Useful for fitting to your plastic tube when siphoning wine from demijohn to bottle. Without a tap you have to stop the flow by placing your finger over the tube end. This is difficult to do without spraying wine everywhere as the wine level rushes up the bottle neck very quickly. See Siphon for photo.

Testing Jar

This a small jar that is used to test the strength of your wine with your hydrometer. You pour out a small amount of your liquid into the Trial Jar and measure how high the Hydrometer floats. Alternatively you can put your hydrometer straight into the demijohn but if there is no sugar left in your juice then it almost sinks completely making it difficult to grab hold of it to get it out through the narrow neck.

Tip: If you do insert your hydrometer directly into the demijohn then tie a small length of cotton around it so you can easily fish it out if it sinks too far.


This is a small tester made from glass that you use to measure the alcohol content of your wine. Pour some wine into the bowl at the top and let it flow down the thin tube until it drips out of the bottom. Next turn the vinometer upside down. The wine in the bowl will run out but that in the tube will stay in place but sink in level (as shown on the right). The level to which the wine falls is read off a scale on the side of the tube giving a measure, in percent, of the alcohol content.


Wine Press

A wine press or Fruit Press will extract the maximum amount of juice from any fruit. Hard fruits such as apples will first need to be pulped using a scratter. The pulped fruit is poured into the press cage (the barrel-like part) and is pressed by a wooden piston by winding down the threaded lever rod. As the pressure increases, juice flows from between the cage staves that are positioned closely to prevent the escape of pips and skin.
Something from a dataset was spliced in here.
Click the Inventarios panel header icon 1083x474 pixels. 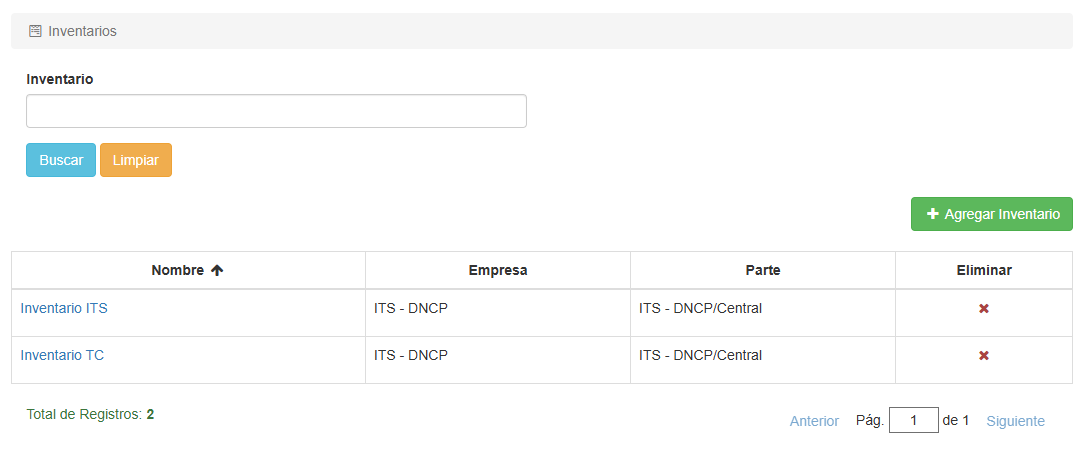pos(35,31)
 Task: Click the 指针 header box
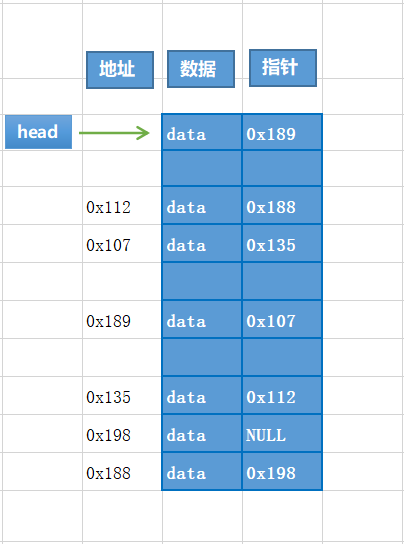click(x=283, y=68)

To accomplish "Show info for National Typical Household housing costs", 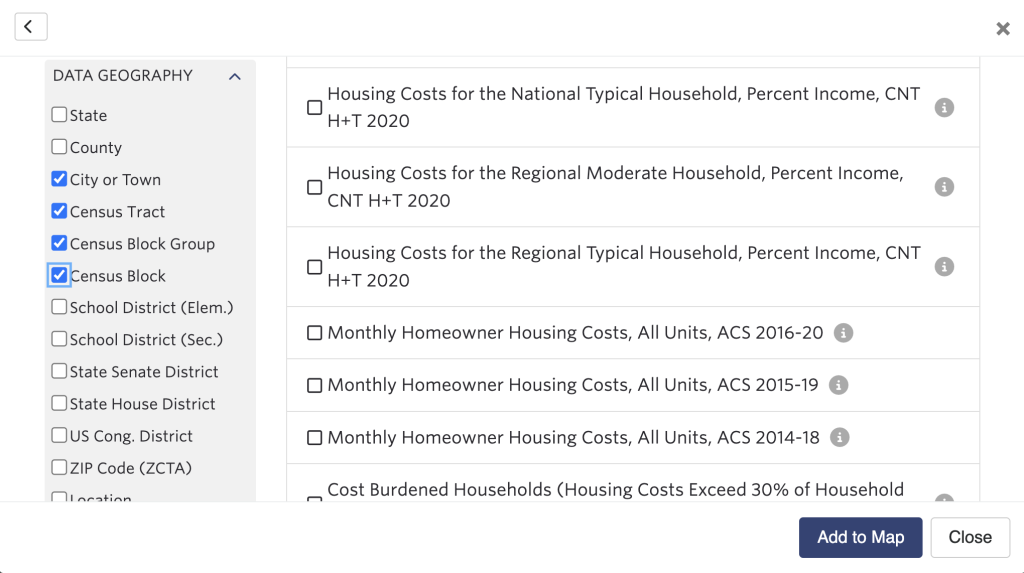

The juice flows into the channel in the base plate and out through the lip. Once the fruit is pressed dry, the piston is unwound, the cage lifted off and the cake of dry pulp pushed out - a good addition to the compost heap.

wine or fruit press

Wine Racks

Wine Racks come in all sorts of sizes, styles, finishes and shapes. You can buy self-assembled racks or you can buy them as fixed units. Your choice of rack will depend on your needs, tastes, available space and budget.

When choosing your rack make sure that the bottle space is wide enough to hold a bottle of Champagne, as this is one of the widest bottles you are likely to store.

It is important that you locate your rack in a suitable place:

  1. Secure - some of your wine may be valuable,
  2. Ideally at a constant temperature of between 9 to 15 degrees C,
  3. Slightly humid environment to prevent the cork drying out,
  4. In a dark place - sunlight can spoil a wine's colour or slowly 'cook' it in the bottle,
  5. Free from vibration - you dont want any sediment agitated into the wine.
wine rack

Wine Thief

This is a glass or food-grade plastic pipette used to remove a small amount of wine from a demijohn or other vessel for testing.

You can also use the wine thief with a length of tubing to syphon wine from one container to the other (racking) or to transfer the wine to bottles.